I knew I was on the right track when I passed a church and saw a sign. Not a burning bush, or something in the sky, a real sign. It was advertising Sunday services and said "Dragon Slayers Welcome". Then came a gas station called "Dragon's Lair." It had 4 gas pumps with a large storage tank behind each one. The first one was painted white and marked "Regular Unleaded" in large letters. The next one was painted yellow and labelled "High Test". The next, bright red and labelled "Supreme". The last one was fenced off, painted in a red yellow and black checkerboard and labelled "Rocket Fuel". It was looking promising!



Then, as I rounded a corner, there it was, The Deals Gap Motorcycle Resort. Not quite the biker equivalent of Mecca, but it's close enough. I pulled in around 9 a.m. after driving 19 hours out of the previous 24. I'd gone from the palm trees and heat of Z-Hills, through the moss covered oaks of Georgia, survived Atlanta and all it's late night traffic, into the cool of the Blue Ridge mountains, arriving to an overcast sky threatening rain.



The parking lot alone lets you know that you've arrived in Motorcycle Territory. It's all marked up in slots that are just the right size for Bikes. Cars and trucks aren't welcome. But, seein's how the lot was empty, 'cept for a pair of Harleys and a BMW, I decided to intrude. The BMW in the lot was the same model as my girlfriends, but with a unique twist. Somebody went to a lot of trouble to paint scales all over it, and eyes on the front fender, turning it into........ a Dragon. The resort consisted of a motel, a cafeteria style restaurant, a gift shop, a gas station, and in the center of the parking lot, The Tree Of Pain, Tree Of Shame. It was decorated with wreckage from some of the bikes that had been here before, and hadn't fared very well.

> **REQUEST 1**: In the Deals Gap trip account, what label was on the fenced-off pump at the Dragon's Lair gas station?
> **REQUEST 2**: Using the Deals Gap trip account, explain why the writer chose to park in the resort's lot even though it was marked for bikes and cars and trucks weren't welcome.
The material after this text is unrelated to it.

> **SUPPLIED DATA**:
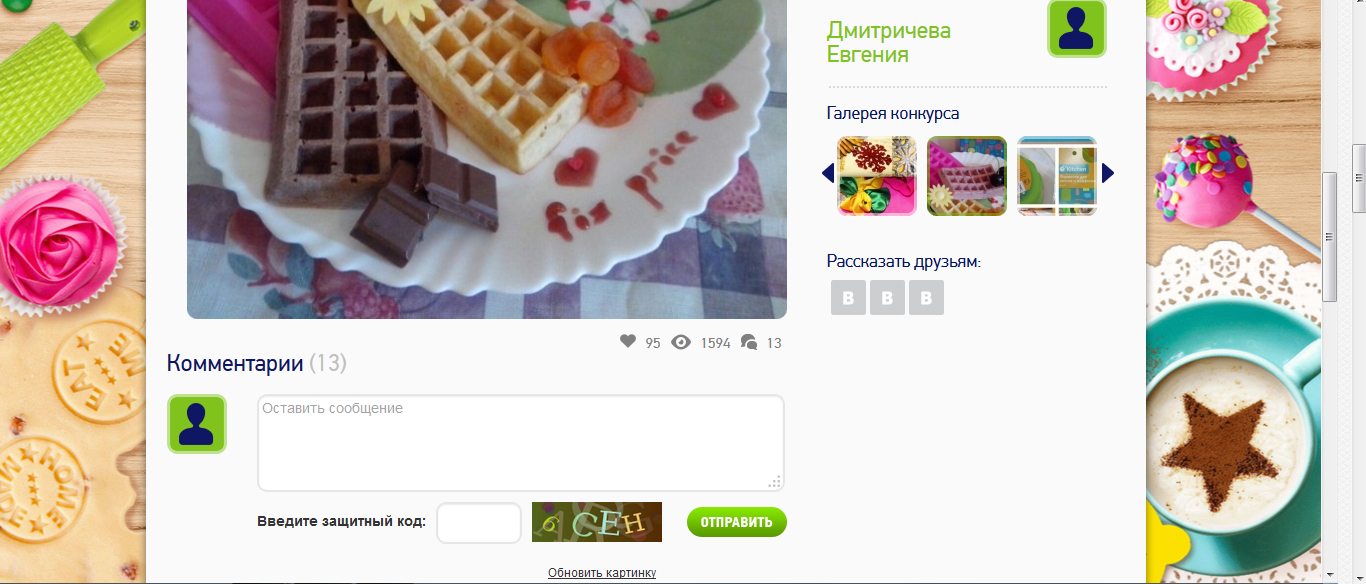1366x584 pixels.
Task: Open author profile link Дмитричева Евгения
Action: pyautogui.click(x=889, y=42)
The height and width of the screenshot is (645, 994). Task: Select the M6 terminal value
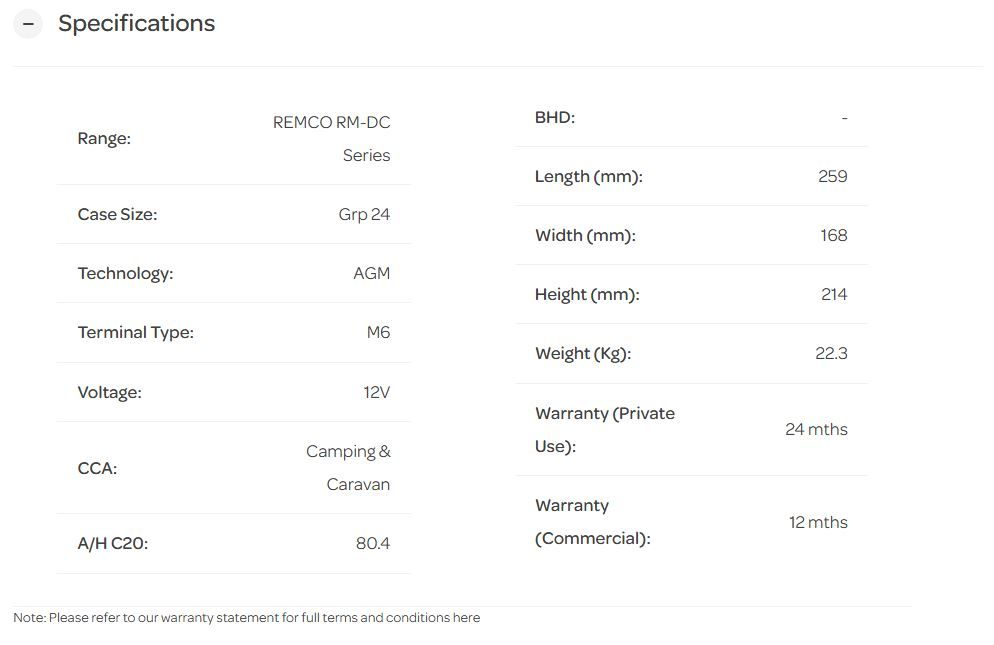[x=378, y=332]
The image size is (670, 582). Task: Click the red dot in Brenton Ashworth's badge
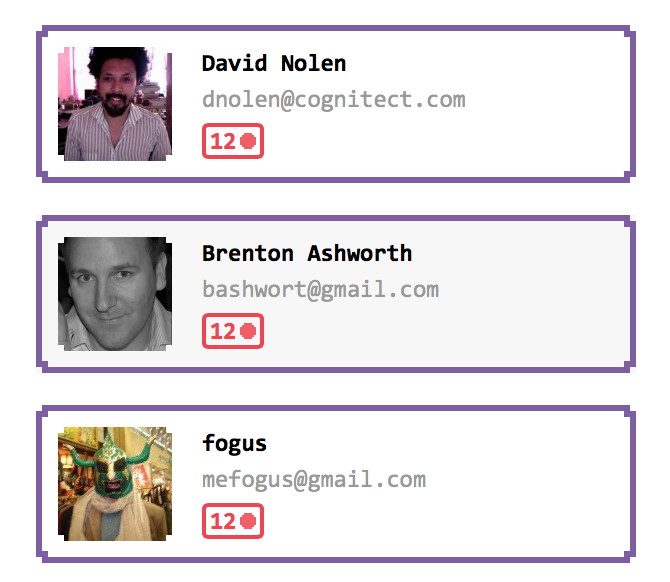249,331
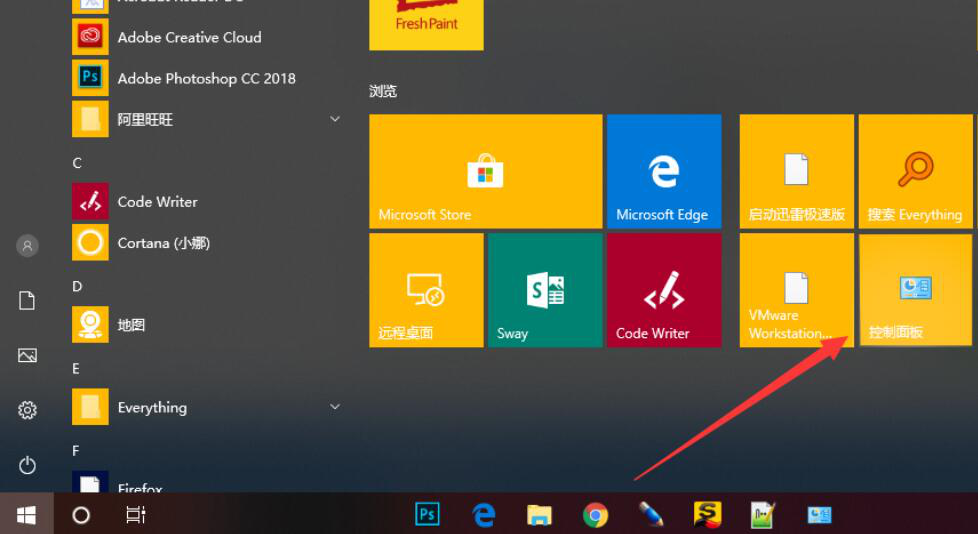Open the Microsoft Edge tile
Viewport: 978px width, 534px height.
point(663,171)
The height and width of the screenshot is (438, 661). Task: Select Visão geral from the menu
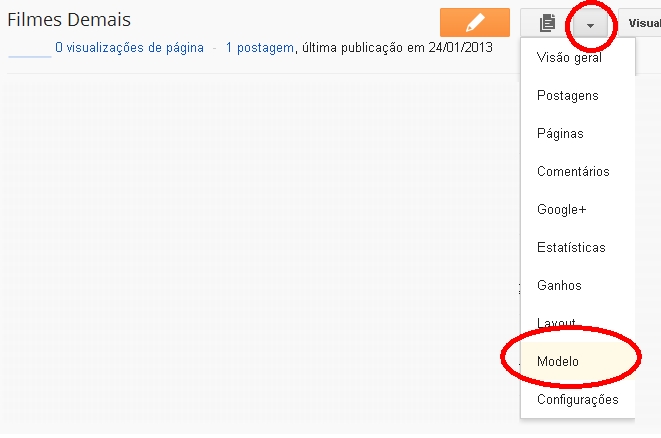tap(569, 57)
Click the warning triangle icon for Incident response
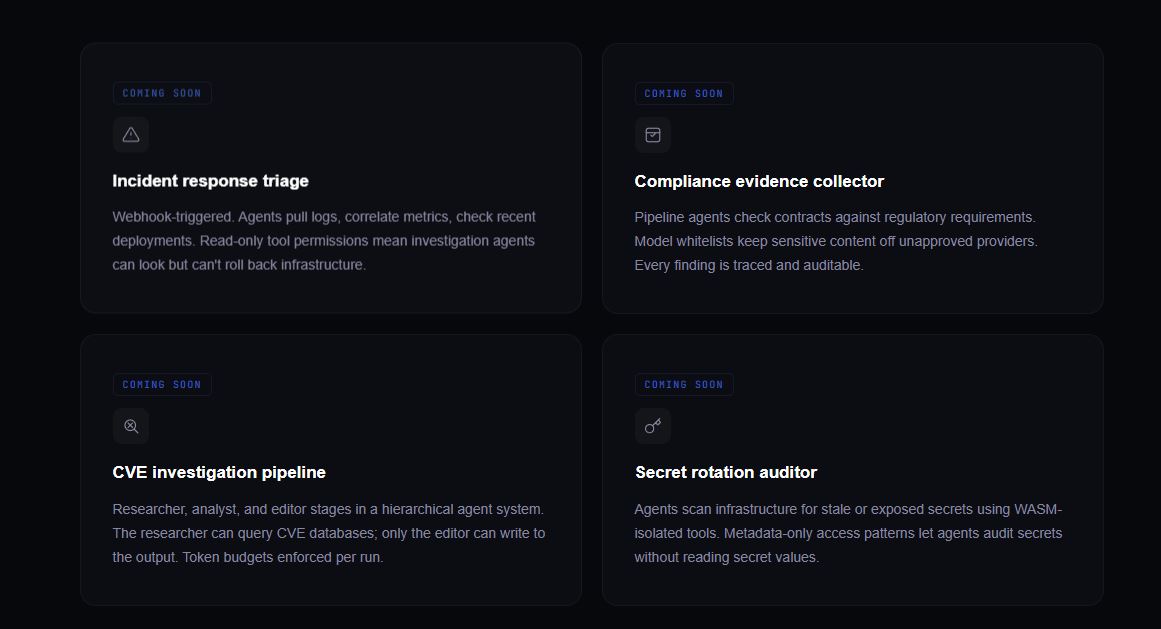The height and width of the screenshot is (629, 1161). tap(131, 135)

> **EXERCISE RESPONSE 1**: "Rocket Fuel"

> **EXERCISE RESPONSE 2**: The lot was empty except for a pair of Harleys and a BMW. Because of that, the writer decided to intrude.